O projeto de retomada do Trem dos Vales deu um passo decisivo com a definição do trecho entre Muçum e Vespasiano Corrêa como o primeiro a ser recuperado. A previsão é de que as obras comecem no início de 2026, a partir de um investimento inicial de R$ 6 milhões, viabilizado por meio de convênio com o governo do Estado. A iniciativa busca restabelecer um dos principais produtos turísticos ferroviários do Rio Grande do Sul, interrompido nos últimos anos.

A escolha do segmento de 16 quilômetros levou em conta critérios técnicos, já que o trecho apresenta melhores condições estruturais em relação ao restante da malha. A proposta é que ele funcione como projeto-piloto, permitindo a análise detalhada de custos, modelo de operação e impacto econômico antes de uma eventual ampliação para os 46 quilômetros totais entre Guaporé e Muçum.
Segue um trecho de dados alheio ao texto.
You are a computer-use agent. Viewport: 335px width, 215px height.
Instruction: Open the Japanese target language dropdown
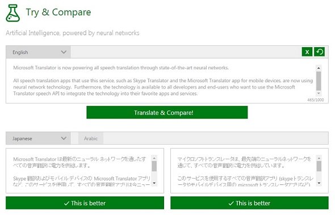38,138
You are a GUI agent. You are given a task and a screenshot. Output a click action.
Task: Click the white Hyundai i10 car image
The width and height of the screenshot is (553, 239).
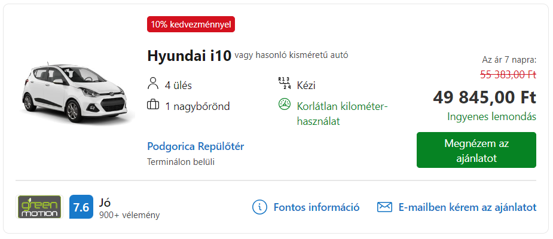click(x=75, y=93)
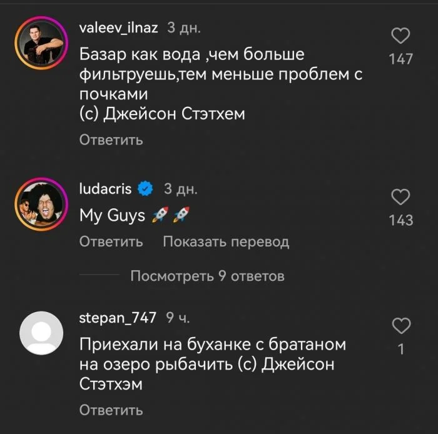The height and width of the screenshot is (434, 438).
Task: Toggle the heart on ludacris's comment
Action: pyautogui.click(x=400, y=198)
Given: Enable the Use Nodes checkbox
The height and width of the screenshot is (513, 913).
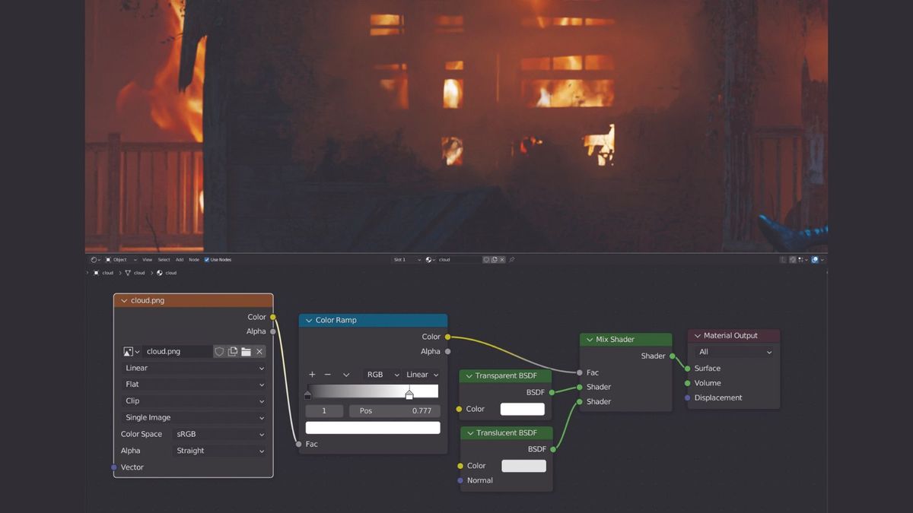Looking at the screenshot, I should 207,259.
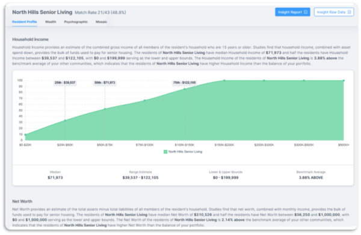
Task: Switch to the Wealth tab
Action: (51, 22)
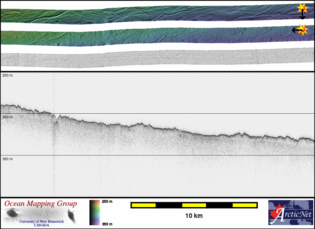This screenshot has width=315, height=229.
Task: Select the top north-lit bathymetry strip
Action: [x=151, y=15]
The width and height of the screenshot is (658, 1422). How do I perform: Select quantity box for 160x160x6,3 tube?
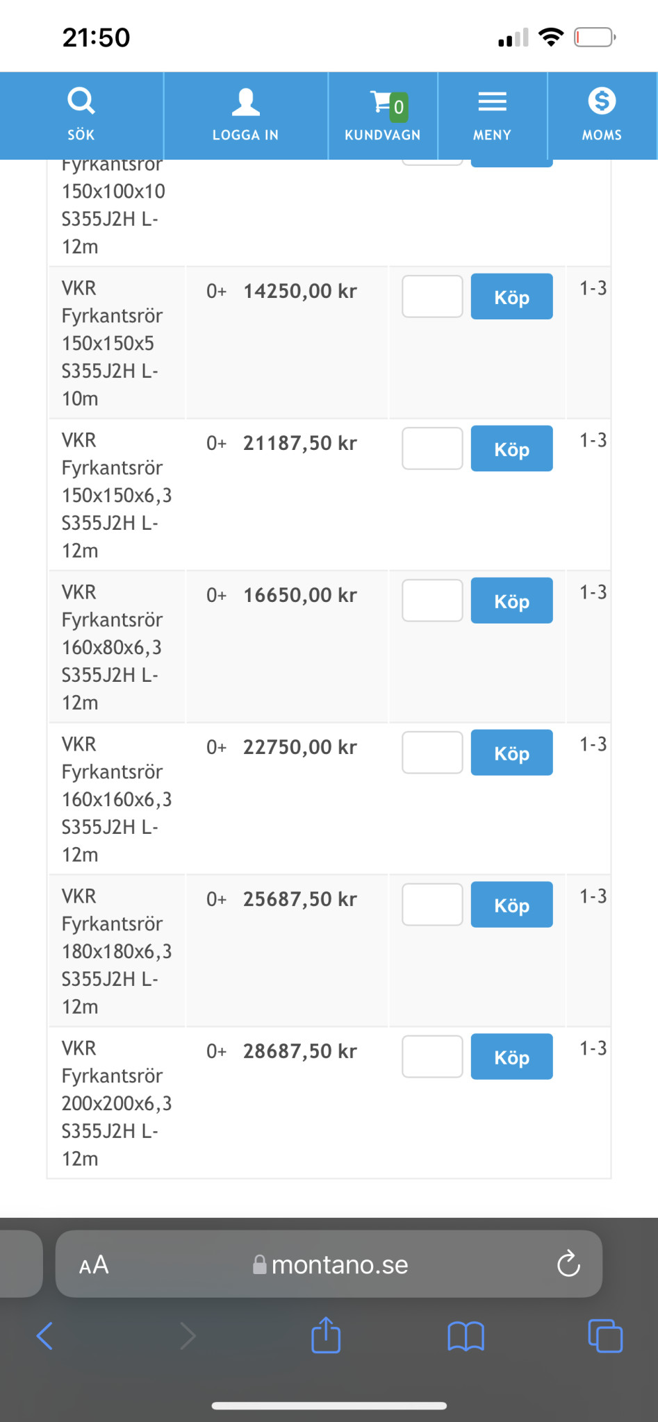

A formalização da cessão da área integra o processo conduzido pela Secretaria Nacional de Ferrovias, com participação da Rumo Logística, concessionária da Malha Sul. A autorização já foi concedida, e a assinatura da documentação necessária deve ocorrer nos próximos dias, conforme a Associação dos Municípios de Turismo da Região dos Vales (Amturvales).

Segundo o secretário-adjunto de Transportes, Clóvis Magalhães, a retomada do trajeto inicial permitirá o retorno dos passeios entre Muçum e Vespasiano Corrêa, incluindo a passagem pelo Viaduto 13, um dos marcos mais conhecidos da ferrovia brasileira. O traçado, além do valor histórico, é considerado estratégico para a preservação do patrimônio ferroviário e para o fortalecimento do turismo regional.

O projeto conta com articulação direta do vice-governador Gabriel Souza, que intermediou a cessão do trecho para a Associação Brasileira de Preservação Ferroviária. Desde a interrupção dos passeios, o Vale do Taquari registrou retração no fluxo turístico associado à ferrovia. De acordo com a Amturvales, a operação do trem tinha impacto direto na ocupação de hotéis, no movimento de restaurantes e na atividade de agências de turismo em diversos municípios da região.